This issue came out over a year after the previous one, and creator Beto Hernandez does some deck cleaning, mostly for Luba and Khamo’s so-far series-long arc about him being in trouble with the police.
But first, there’s a Steve Stransky story; Steve’s been in Luba before (and maybe New Love) as Guadalupe’s friend, but he’d been in Love and Rockets too. Only I kind of forgot. Or I had the thought he was a returning character but didn’t think it was relevant enough to look up. So this story has a bunch of Steve Stransky antics and some other returning characters from Rockets.
It also reveals Fritz was married (and divorced) at least twice, the first time to a gangster of some kind, the second time to a deadbeat musician who Steve knows. Beto’s characterization of Fritz is very different this issue than usual. It’s a little strange how Beto’s brother Jaime did a secret husband reveal in his Rockets spin-off, and now Beto’s doing it here. Or is he? If I forgot Steve Stransky, did I forget Fritz’s husband? Beto doesn’t cover character histories in the roll call.

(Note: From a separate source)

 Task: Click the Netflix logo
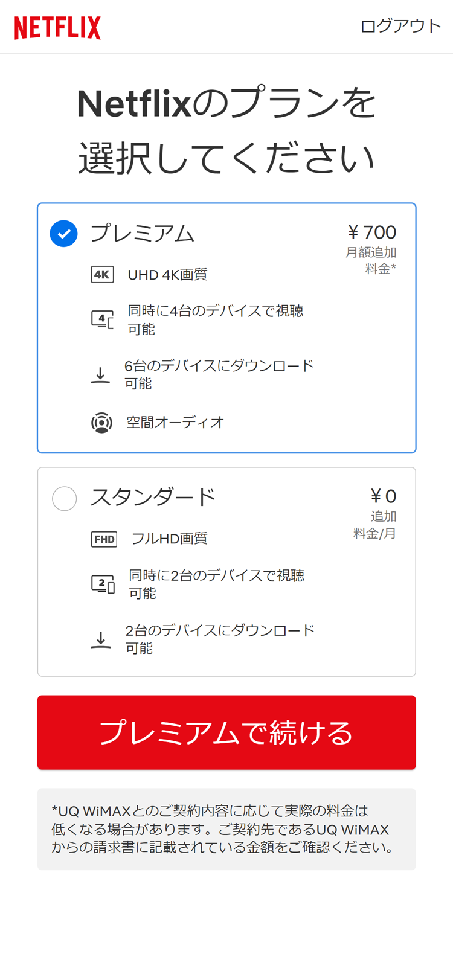[x=57, y=28]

So a meteor is going to hit the planet and presumably wipe out human life. Everyone’s acting a little weird and calling in old debts; for Steve Stransky, it means getting Fritz to meet up with her ex, who wants some money from her. The ex also knows Igor, and Igor suddenly knows Fritz, and I really don’t remember these storylines intersecting before. It’s okay, though, even if Fritz’s character’s different (there’s some continuity, however, with her model boyfriend, Enrique, showing up in a wordless part).
Even if Fritz is sympathetic to her ex, her sister Petra is very much not. Steve has a crush on both Fritz and Petra. And also Guadalupe, who’s around but without any story for herself. Because it’s a Steve story. The meteor crisis kind of lets Beto do whatever he wants. With this first story, anyway. The second is a different beast.
The second story is about Luba and Khamo’s bewildering experience regarding his criminal connections. In the last issue, Beto did a big twist: Khamo’s helping one gang against another, not the cops, and his handlers have plans for Luba. It raised many questions and made Khamo seem suspicious in ways dangerous to Luba.
If this story’s resolution holds, Beto’s not going to be doing anything with those threads. The story’s strange and discomforting, but it’s effectively done. Beto introduces one weird thing after another before wrapping up; it feels like a defeat, but the arc seemed written into a corner anyway.
The last story is about Hector. His ex-girlfriend, looking different than his first appearance where he hallucinated her, is getting a restraining order against him. Petra doesn’t like him being forgiving, while Fritz is all of a sudden upset Hector isn’t still into her, even though she gave him to Petra.
There’s a brief Venus appearance and gag at the start of the story, but it’s all Hector, including a courtroom scene where he thought balloons his way through the proceedings. The art and narrative are so disconnected it feels like Beto was doing an experiment with the Marvel Method, drawing from a plot, then adding the dialogue to the finished art. It’s also got the meteor’s impending arrival in the background.
The issue ends up being strongest for Petra, who gets a surprisingly (but maybe not unexpected) arc.
Also making the issue seem weird is the lack of Pipo, who appears but doesn’t have any lines because she doesn’t speak English and—besides Luba—no one speaks Spanish in the issue. I guess it feels more Love and Rockets than Luba.
It’s good, of course. But it’s not as good as the rest of the series has been.